PROBLEM DETAILS:
Rewrite the data below, replacing every "screenshot" with "screen capture" and changing nothing else. Leave out the pictures.

DATA FOR THE TASK:
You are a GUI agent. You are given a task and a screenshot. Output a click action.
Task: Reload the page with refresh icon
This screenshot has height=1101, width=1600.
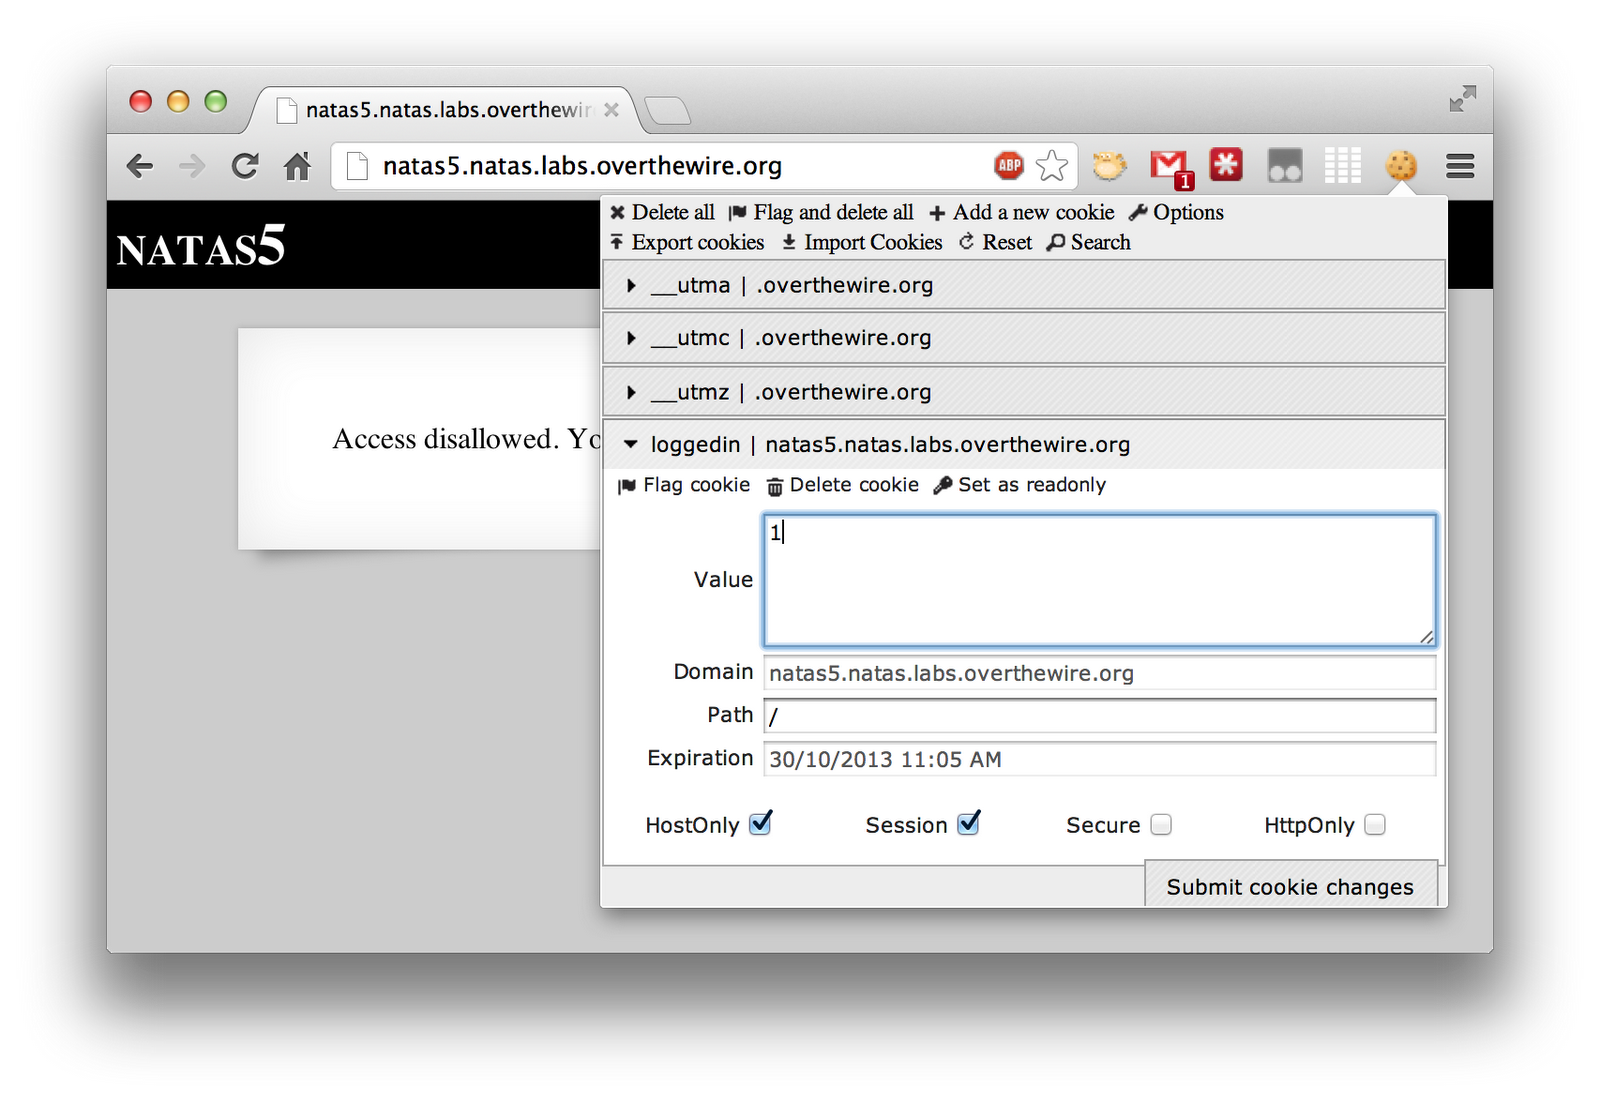[245, 166]
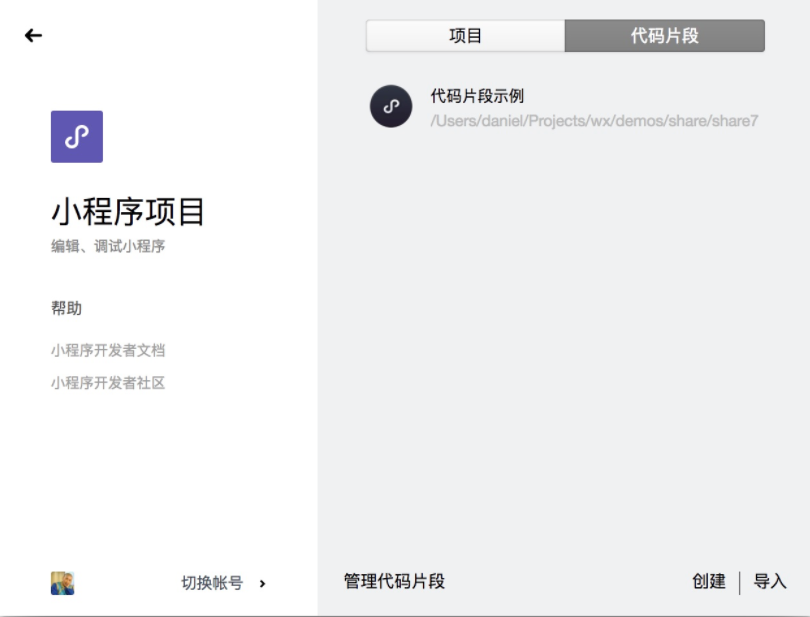The image size is (810, 617).
Task: Open the 小程序开发者文档 link
Action: 108,350
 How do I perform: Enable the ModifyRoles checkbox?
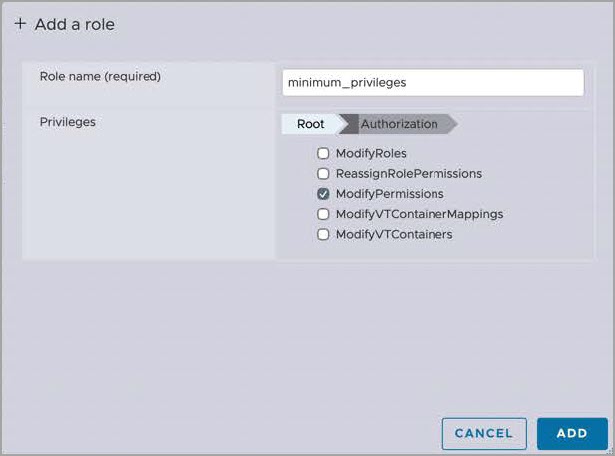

FULL SOLUTION:
You are a GUI agent. You are given a task and a screen capture. Output a click action.
Task: Reload the page with refresh icon
This screen capture has height=1101, width=1600.
[245, 166]
The image size is (810, 617).
Task: Open the 小程序开发者文档 link
Action: 108,350
 How do I perform: Enable the ModifyRoles checkbox?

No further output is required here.